Intermarriage comes with a certain number of challenges – from wedding preparations to holiday celebrations to raising children. We understand this, and its something we try to make sure interfaith couples are aware of from the beginning. Though the challenges are surmountable and many interfaith couples live happily ever after, some situations are harder to anticipate. Namely, divorce. And in the context of intermarriage, divorce presents a whole new set of challenges for an interfaith couple.
If there are children involved, one challenge is how to navigate their religious upbringing once an interfaith couple divorces. A recent story in Chicago highlights why it’s so important for interfaith families to agree on – and continue to maintain – any predetermined religious decisions. In this case, an interfaith couple who had decided to raise Jewish children separated, and the father went ahead and had his daughter baptized. The mother contends these kinds of actions are detrimental to her child. Either way, this is indeed a worst case scenario for everyone involved, particularly the daughter. She is being confused both emotionally and religiously, which is almost certain to have an adverse impact on her psyche.

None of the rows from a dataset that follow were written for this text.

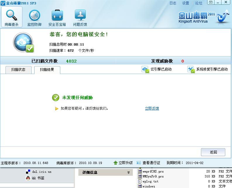The width and height of the screenshot is (232, 188).
Task: Click the 立即反馈 feedback link
Action: coord(152,108)
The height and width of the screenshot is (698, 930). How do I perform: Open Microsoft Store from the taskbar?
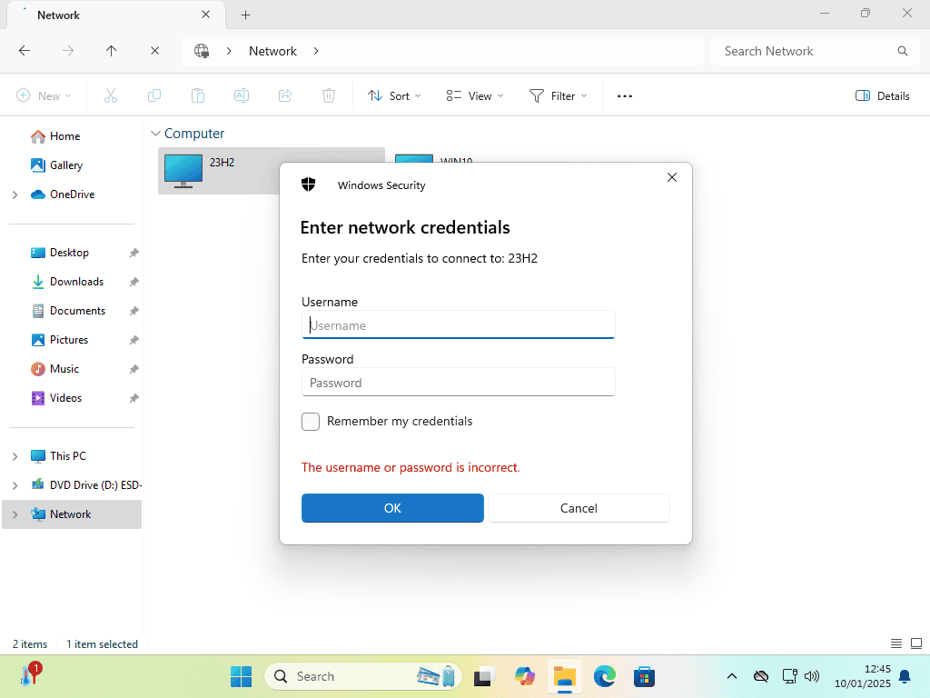pyautogui.click(x=644, y=676)
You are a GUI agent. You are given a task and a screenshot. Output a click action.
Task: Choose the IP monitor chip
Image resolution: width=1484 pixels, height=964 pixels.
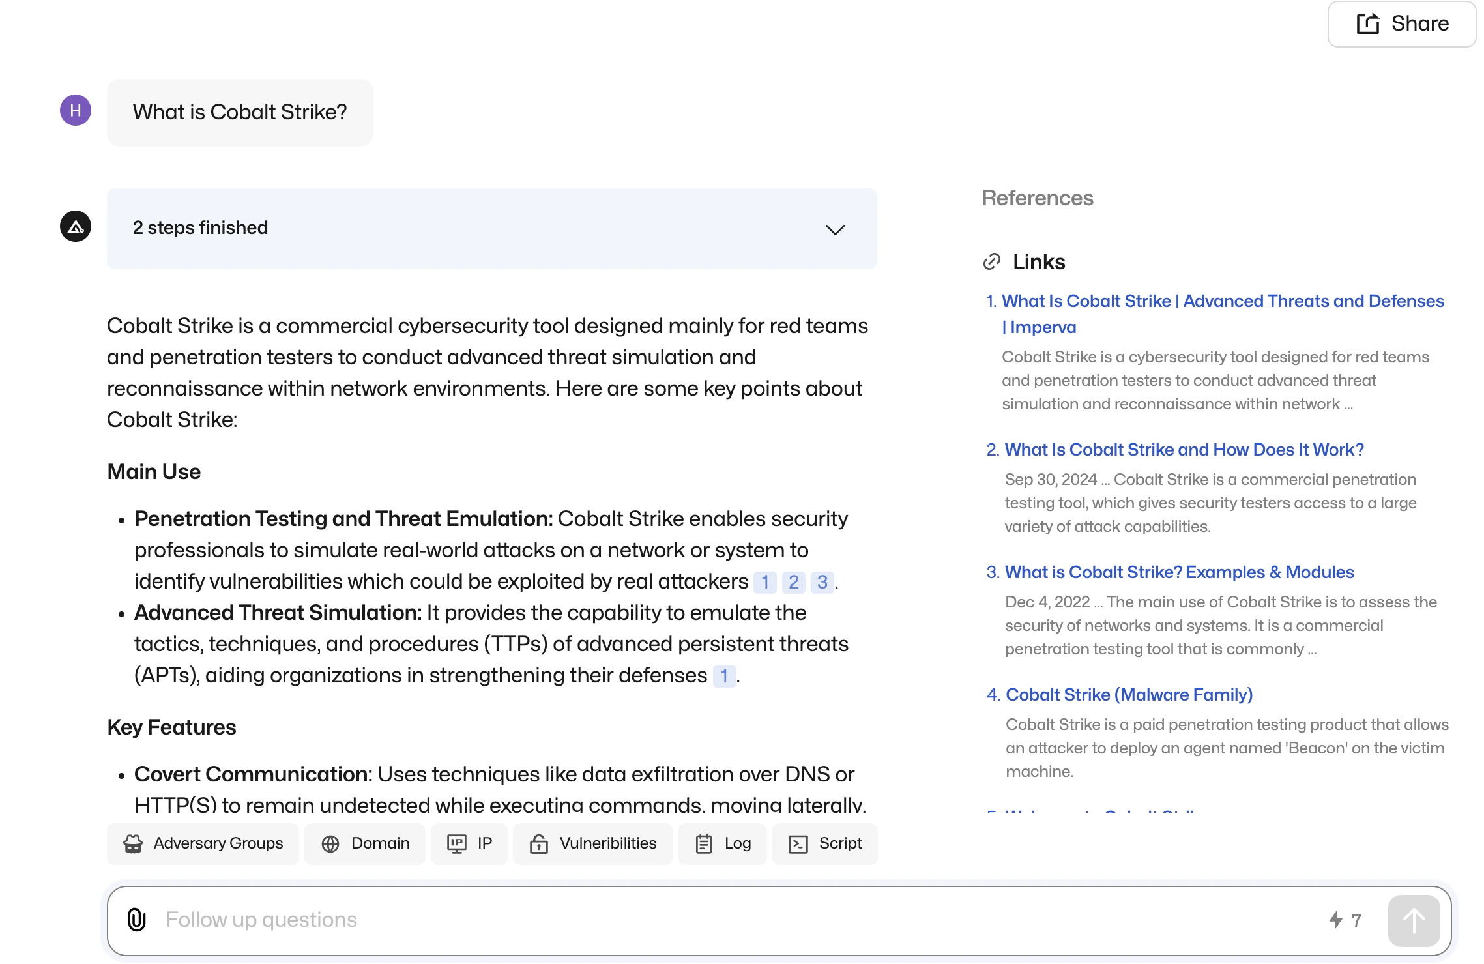pyautogui.click(x=469, y=843)
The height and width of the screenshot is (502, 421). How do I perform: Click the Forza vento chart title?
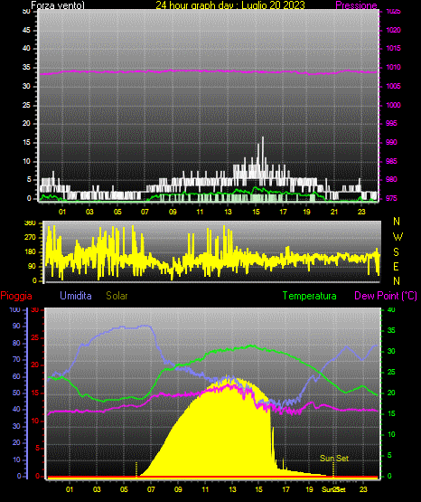[x=58, y=5]
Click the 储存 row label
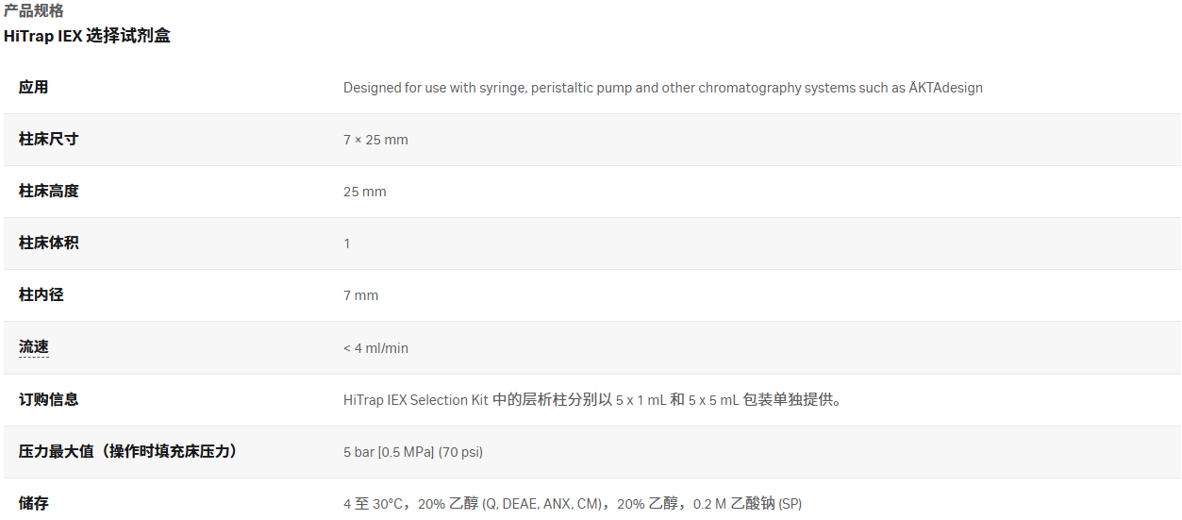 [x=34, y=504]
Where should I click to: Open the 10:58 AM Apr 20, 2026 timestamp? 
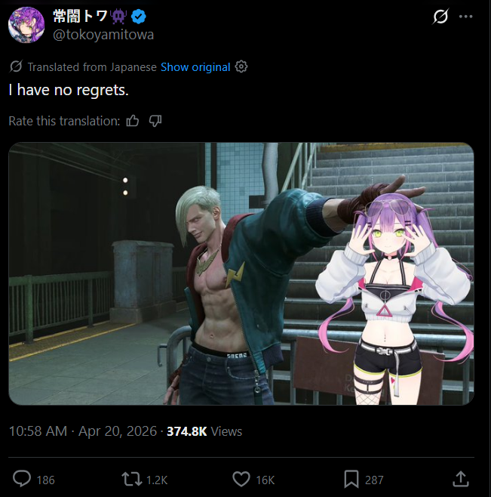[x=83, y=431]
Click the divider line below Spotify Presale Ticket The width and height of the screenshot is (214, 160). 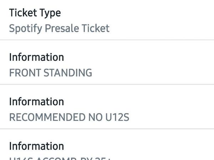pos(107,40)

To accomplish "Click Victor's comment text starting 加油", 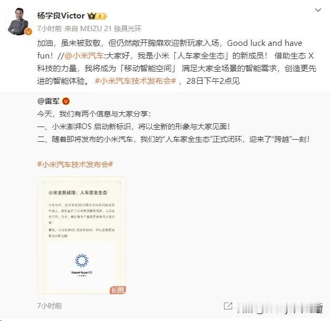I will click(177, 62).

We recognize that in an intermarriage parents will want to share their heritage, and there is ample room to do that regardless of what religion the child is being raised. We also know that when children grow up, they will make decisions for themselves regarding what religion to follow. Successful interfaith parenting, whether together or divorced, means you have given your children the tools they need to make religious decisions that best suit their way of life. While you can’t manage your children’s future, you can give them happy and healthy religious memories that will help guide them through their life.